According to the Public Voice for Food and Health Policy, the U.S. Agriculture Department's surplus program, which provides 20 percent of all products used in school lunches, donates food that is frequently high in fat, sugar, or sodium.

The Washington-based group notes in a recent report that the usda charges schools for low-fat cheese, but gives them high-fat cheese for free. Ground beef provided by the government, it adds, typically has a higher fat content than beef available in supermarkets.

The usda has issued an 11-page response to the report that takes issue with many of the group's recommendations, including one that asks the agency to set limits on the amount of fat, sodium, and sugar permitted in school lunches.

"[S]cientific evidence does not support setting absolute intake levels" of these substances, the department maintains.

Most of the U.S. Public Health Service's 13 goals for reducing infant-mortality rates and improving prenatal health care will not be met by their 1990 target date.

According to projections by the Centers for Disease Control, only three of the objectives set by the agency in 1979 will be met.

They are that no more than .65 percent of all babies will die during their first 28 days of life; that a majority of babies will leave the hospital in cars equipped with safety seats; and that all newborns will be screened for metabolic disorders.

The cdc also expects that the goal of reducing the infant-mortality rate to below 9 deaths for every 1,000 births will not be met.
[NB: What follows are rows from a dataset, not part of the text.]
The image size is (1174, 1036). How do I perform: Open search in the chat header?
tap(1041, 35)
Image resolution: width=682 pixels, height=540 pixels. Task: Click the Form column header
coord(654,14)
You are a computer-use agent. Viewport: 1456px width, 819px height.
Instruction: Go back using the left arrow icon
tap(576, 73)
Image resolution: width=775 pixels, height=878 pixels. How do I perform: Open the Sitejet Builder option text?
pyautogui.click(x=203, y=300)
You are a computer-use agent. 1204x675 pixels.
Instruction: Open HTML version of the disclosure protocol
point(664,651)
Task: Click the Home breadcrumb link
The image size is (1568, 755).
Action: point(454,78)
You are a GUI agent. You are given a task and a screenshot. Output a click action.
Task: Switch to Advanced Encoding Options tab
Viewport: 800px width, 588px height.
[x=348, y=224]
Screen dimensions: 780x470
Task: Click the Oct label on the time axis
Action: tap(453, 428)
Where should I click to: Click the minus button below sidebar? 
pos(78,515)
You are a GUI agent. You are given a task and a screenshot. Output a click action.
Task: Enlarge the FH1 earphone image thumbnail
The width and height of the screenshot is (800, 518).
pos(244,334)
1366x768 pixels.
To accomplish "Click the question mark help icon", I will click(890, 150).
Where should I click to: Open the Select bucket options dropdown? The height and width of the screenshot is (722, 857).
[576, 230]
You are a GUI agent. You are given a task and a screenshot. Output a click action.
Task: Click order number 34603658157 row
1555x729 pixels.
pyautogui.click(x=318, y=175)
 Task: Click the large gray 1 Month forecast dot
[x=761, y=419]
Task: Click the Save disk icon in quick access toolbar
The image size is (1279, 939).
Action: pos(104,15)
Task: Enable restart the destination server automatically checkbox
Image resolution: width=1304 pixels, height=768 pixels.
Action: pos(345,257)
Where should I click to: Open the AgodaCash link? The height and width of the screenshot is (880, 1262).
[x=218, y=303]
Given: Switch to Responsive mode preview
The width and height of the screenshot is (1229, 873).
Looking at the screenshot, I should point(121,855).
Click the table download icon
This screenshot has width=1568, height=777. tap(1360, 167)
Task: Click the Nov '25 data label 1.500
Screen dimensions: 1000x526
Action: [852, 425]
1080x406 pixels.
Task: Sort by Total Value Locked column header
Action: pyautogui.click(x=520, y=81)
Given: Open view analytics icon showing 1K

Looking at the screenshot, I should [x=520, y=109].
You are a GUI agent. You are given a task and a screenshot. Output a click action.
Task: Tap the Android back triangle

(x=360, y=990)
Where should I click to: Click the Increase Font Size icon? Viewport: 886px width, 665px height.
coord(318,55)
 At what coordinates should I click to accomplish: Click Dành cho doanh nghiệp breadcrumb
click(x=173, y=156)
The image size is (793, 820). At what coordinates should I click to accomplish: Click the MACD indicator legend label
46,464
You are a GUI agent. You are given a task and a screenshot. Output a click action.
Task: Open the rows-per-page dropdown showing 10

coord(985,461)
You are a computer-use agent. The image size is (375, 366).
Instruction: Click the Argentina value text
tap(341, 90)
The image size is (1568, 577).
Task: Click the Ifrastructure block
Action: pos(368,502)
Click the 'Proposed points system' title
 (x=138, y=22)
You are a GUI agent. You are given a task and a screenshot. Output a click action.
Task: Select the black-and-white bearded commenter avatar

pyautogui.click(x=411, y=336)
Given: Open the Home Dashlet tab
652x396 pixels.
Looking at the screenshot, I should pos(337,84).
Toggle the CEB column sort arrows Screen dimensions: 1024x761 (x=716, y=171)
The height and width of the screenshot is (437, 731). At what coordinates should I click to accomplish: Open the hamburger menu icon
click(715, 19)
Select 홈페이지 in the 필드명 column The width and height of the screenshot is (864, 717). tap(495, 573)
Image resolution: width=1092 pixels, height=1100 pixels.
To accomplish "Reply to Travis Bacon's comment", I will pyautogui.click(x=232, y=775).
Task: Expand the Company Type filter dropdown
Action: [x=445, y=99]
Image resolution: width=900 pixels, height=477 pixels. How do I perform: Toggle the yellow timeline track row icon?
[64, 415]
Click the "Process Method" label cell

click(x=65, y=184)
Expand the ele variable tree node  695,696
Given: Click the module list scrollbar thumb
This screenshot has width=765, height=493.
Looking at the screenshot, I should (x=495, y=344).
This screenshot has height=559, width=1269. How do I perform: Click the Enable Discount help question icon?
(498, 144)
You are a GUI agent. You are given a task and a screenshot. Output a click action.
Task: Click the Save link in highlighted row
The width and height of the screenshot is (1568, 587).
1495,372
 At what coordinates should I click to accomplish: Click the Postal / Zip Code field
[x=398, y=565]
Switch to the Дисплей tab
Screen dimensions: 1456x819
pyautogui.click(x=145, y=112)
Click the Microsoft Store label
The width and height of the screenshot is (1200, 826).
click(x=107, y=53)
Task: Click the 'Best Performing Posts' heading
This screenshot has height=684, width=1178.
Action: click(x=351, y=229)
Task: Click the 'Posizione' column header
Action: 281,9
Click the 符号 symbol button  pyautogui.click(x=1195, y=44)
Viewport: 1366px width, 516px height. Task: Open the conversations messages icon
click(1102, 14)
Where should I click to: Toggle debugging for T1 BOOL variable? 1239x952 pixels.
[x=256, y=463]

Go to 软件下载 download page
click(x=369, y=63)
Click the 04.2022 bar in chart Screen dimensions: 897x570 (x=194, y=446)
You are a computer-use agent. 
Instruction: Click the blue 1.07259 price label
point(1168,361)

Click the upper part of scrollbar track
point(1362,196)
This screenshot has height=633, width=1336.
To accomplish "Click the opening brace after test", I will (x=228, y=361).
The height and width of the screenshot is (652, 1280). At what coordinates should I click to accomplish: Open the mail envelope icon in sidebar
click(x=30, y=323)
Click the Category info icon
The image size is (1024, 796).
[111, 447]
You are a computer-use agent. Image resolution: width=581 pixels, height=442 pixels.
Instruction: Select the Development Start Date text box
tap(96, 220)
It predicted that in 1990 the overall rate will be 9.1 deaths per 1,000 births, and the rate for blacks 15.9 deaths per 1,000 births.

A national survey of 40,000 children during the 1986-87 school year provides further evidence of progress in the battle against tooth decay.

The study, funded by the U.S. Department of Health and Human Services, found that students that year had 36 percent fewer cavities than did students at the beginning of the decade.

Just over 36 percent of all students reported no cavities in 1980, and 28.8 percent in the early 1970's, the department says.

Children reporting tooth decay in 1986-87 had an average of three cavities, down from five in 1980.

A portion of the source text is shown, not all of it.